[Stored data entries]
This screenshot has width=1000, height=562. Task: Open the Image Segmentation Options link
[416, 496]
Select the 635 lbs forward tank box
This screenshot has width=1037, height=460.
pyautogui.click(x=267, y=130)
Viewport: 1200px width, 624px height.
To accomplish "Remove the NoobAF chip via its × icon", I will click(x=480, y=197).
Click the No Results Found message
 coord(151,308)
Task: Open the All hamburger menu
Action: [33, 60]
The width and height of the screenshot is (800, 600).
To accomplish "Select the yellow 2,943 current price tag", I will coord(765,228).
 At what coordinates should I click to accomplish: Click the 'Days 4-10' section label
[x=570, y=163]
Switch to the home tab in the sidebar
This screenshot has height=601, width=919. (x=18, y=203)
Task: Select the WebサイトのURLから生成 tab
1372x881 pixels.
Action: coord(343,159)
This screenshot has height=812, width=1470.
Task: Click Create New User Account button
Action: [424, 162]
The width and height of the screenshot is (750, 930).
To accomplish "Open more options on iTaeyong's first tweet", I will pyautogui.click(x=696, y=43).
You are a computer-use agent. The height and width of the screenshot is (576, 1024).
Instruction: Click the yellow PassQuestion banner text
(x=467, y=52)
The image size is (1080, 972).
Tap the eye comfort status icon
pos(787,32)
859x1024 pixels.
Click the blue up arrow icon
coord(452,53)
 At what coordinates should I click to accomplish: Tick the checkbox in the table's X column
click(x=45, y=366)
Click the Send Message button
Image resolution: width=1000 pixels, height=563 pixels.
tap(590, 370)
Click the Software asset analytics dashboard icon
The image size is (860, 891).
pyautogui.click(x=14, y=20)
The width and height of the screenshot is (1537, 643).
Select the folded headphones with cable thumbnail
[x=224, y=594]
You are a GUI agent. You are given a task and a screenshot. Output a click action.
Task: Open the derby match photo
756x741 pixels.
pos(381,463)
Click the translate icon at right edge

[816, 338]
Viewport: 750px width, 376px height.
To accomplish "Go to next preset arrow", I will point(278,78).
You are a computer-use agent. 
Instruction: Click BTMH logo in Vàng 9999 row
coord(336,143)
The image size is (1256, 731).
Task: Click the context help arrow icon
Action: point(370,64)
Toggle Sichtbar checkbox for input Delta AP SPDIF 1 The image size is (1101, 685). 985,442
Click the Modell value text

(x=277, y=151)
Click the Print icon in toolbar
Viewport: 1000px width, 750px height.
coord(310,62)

- Task brief -
Beginning at the first line above, repeat exactly until the line containing "The width and height of the screenshot is (750, 930).", which is included.

- Response box -
This screenshot has width=1000, height=562. Task: Open the Image Segmentation Options link
[416, 496]
Select the 635 lbs forward tank box
This screenshot has width=1037, height=460.
pyautogui.click(x=267, y=130)
Viewport: 1200px width, 624px height.
To accomplish "Remove the NoobAF chip via its × icon", I will click(x=480, y=197).
Click the No Results Found message
 coord(151,308)
Task: Open the All hamburger menu
Action: [33, 60]
The width and height of the screenshot is (800, 600).
To accomplish "Select the yellow 2,943 current price tag", I will coord(765,228).
 At what coordinates should I click to accomplish: Click the 'Days 4-10' section label
[x=570, y=163]
Switch to the home tab in the sidebar
This screenshot has height=601, width=919. (x=18, y=203)
Task: Select the WebサイトのURLから生成 tab
1372x881 pixels.
Action: coord(343,159)
This screenshot has height=812, width=1470.
Task: Click Create New User Account button
Action: [424, 162]
The width and height of the screenshot is (750, 930).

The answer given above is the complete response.